Spatial assessment of landslide susceptibility mapping generated by fuzzy-AHP and decision tree approaches


Saygin F., Şişman Y., Dengiz O., Şişman A.

Advances in Space Research, cilt.71, sa.12, ss.5218-5235, 2023 (SCI-Expanded) identifier

  • Yayın Türü: Makale / Tam Makale
  • Cilt numarası: 71 Sayı: 12
  • Basım Tarihi: 2023
  • Doi Numarası: 10.1016/j.asr.2023.01.057
  • Dergi Adı: Advances in Space Research
  • Derginin Tarandığı İndeksler: Science Citation Index Expanded (SCI-EXPANDED), Scopus, Academic Search Premier, Aerospace Database, Artic & Antarctic Regions, Communication Abstracts, Compendex, INSPEC, MEDLINE, Metadex, Civil Engineering Abstracts
  • Sayfa Sayıları: ss.5218-5235
  • Anahtar Kelimeler: Decision tree, Fuzzy-AHP, Landslide susceptibility
  • Ondokuz Mayıs Üniversitesi Adresli: Evet

Özet

The current study aimed to elaborate a landslide susceptibility map (LSM) in the region that has high landslide risk and is located within the borders of the Atakum district of Samsun province, Turkey. For this aim, topographic, geological, land use, and soil indicators were considered in terms of landslide-conditioning and landslide-triggering parameters and they were weighted through the Fuzzy-Analytic Hierarchy Process (Fuzzy-AHP) approach.
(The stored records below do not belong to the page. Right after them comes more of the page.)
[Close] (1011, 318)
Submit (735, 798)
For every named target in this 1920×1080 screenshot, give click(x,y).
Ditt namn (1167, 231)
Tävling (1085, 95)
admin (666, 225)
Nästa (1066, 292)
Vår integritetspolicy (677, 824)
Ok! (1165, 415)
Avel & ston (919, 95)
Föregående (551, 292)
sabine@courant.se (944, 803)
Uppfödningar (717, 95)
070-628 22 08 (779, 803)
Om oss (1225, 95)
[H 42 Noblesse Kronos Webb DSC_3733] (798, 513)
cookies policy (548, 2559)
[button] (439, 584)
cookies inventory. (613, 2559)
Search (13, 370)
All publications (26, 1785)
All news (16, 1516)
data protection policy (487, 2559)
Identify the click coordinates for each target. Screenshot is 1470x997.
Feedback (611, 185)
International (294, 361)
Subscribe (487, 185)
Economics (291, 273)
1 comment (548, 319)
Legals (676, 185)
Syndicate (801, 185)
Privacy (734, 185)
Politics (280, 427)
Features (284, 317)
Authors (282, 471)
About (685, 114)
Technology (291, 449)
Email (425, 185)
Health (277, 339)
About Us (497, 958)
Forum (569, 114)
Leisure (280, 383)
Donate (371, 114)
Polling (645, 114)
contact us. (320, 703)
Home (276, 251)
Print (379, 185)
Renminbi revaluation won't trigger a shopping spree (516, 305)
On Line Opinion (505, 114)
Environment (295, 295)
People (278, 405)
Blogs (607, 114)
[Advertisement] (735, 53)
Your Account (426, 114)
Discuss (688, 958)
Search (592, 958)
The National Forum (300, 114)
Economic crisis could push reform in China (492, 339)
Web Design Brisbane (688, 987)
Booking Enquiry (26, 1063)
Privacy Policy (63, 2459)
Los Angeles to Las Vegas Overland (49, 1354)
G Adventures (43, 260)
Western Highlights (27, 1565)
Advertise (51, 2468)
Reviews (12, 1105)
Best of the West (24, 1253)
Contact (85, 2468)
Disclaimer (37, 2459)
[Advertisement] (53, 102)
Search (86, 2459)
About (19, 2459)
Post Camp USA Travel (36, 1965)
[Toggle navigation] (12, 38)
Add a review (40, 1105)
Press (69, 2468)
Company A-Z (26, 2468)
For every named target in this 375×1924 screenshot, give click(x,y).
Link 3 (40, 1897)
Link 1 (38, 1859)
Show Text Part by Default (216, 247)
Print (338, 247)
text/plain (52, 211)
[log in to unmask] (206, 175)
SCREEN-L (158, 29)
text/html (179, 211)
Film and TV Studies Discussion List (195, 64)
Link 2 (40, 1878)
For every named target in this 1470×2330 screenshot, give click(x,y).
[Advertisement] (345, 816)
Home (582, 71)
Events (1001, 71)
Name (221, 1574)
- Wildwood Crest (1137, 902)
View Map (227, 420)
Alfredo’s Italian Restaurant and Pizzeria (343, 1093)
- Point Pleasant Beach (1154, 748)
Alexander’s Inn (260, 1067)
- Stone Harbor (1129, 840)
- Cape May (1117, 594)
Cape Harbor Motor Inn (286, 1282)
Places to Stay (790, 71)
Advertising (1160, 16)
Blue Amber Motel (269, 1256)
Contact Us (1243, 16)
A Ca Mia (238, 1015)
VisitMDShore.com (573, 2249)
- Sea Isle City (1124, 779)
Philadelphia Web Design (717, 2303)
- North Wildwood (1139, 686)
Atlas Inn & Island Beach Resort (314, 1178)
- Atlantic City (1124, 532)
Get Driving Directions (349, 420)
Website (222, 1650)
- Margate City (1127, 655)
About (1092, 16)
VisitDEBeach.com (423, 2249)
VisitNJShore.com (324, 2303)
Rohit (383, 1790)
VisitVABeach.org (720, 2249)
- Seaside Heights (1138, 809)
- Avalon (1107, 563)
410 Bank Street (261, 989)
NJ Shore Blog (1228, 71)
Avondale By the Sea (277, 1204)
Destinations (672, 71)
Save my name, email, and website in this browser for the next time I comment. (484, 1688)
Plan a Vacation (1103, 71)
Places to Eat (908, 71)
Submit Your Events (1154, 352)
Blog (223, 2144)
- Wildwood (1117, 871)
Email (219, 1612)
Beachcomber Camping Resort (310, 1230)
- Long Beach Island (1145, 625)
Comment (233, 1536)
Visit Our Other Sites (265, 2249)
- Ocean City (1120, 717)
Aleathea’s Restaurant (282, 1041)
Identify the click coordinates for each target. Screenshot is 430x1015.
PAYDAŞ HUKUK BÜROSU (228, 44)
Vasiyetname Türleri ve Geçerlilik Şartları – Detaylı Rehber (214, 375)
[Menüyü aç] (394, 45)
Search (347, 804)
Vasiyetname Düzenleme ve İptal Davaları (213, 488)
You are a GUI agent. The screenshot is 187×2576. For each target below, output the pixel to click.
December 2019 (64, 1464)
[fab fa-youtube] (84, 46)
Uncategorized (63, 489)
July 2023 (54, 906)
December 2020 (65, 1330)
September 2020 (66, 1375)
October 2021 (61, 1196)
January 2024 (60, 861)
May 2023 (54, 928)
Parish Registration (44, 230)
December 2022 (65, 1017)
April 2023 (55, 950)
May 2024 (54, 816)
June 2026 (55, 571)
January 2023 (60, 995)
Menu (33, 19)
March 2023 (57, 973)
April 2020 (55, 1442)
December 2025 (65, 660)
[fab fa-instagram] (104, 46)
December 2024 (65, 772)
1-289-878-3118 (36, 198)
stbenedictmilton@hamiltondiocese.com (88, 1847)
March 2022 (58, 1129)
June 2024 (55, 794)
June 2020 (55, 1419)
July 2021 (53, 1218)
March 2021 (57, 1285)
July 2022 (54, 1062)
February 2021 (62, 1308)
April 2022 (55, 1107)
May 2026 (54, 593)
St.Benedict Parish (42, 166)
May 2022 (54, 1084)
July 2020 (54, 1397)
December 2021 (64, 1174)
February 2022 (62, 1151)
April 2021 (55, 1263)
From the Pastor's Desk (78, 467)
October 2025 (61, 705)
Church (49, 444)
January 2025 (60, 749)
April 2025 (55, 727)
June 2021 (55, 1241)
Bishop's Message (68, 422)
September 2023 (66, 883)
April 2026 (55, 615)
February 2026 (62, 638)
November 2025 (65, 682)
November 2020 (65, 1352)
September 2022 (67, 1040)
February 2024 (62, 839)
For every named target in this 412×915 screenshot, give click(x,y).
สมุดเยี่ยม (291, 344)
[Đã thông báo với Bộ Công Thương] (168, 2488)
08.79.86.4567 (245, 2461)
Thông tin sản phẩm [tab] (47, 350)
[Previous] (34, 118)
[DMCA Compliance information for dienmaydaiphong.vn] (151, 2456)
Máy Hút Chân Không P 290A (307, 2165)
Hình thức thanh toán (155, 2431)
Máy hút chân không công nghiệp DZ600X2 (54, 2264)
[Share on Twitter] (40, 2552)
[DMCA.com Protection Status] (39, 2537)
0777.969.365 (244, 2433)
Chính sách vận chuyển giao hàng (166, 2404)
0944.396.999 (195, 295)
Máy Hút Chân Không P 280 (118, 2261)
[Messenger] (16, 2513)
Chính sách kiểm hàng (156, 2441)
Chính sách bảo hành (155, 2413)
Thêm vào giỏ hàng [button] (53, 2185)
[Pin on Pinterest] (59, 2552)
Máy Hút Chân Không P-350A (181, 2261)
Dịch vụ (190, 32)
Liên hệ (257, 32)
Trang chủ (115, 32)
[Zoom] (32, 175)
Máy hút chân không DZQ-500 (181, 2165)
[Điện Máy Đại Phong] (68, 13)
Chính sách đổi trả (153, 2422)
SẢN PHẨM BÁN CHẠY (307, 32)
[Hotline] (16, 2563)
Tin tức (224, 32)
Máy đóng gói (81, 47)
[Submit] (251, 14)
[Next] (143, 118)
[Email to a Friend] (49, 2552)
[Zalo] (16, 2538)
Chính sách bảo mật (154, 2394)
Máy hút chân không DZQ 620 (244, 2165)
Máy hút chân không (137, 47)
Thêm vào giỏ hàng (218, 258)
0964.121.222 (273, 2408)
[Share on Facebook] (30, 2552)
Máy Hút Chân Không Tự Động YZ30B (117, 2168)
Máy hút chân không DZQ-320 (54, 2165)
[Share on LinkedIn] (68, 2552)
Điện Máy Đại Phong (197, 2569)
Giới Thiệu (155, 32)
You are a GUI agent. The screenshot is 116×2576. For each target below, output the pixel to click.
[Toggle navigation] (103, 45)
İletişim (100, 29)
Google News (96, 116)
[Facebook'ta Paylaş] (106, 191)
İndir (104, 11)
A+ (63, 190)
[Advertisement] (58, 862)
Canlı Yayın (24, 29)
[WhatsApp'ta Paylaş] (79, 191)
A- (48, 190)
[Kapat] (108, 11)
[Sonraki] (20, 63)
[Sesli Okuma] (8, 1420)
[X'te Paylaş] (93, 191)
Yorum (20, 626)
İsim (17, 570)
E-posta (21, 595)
Then landslide susceptibility maps were generated at 4 different class levels (Very low-H1, Low-H2, Moderate-H3, High-H4) by using a weighted linear combination technique integrated with the Geographic Information System (GIS). In addition, it was investigated the predictability of susceptibility maps by using a decision tree algorithm named CHAID (Chi-Square Automatic Interaction Detection). According to the results, the 'very low' and 'low' susceptibility class, corresponding to 29.8 % of the total area in the susceptibility map, was estimated with 100 % accuracy through the decision tree algorithm. 70.2 % of the total area, specified in ‘medium’ (H3-68.6 %) and ‘high’ (H4-1.6 %) susceptibility classes in the map created Fuzzy-AHP, was found to be in the ‘medium’ susceptibility class, as a result of the estimation made with the decision tree. Although the H1, H2, and H3 classes were successfully estimated (p < 0.05) by using the weights obtained through the Fuzzy-AHP approach with the help of the decision tree algorithm, the estimation accuracy of the H4 class was 'low' (AUC [Area Under Curve]: 0.773; p > 0.05), at the end of the research.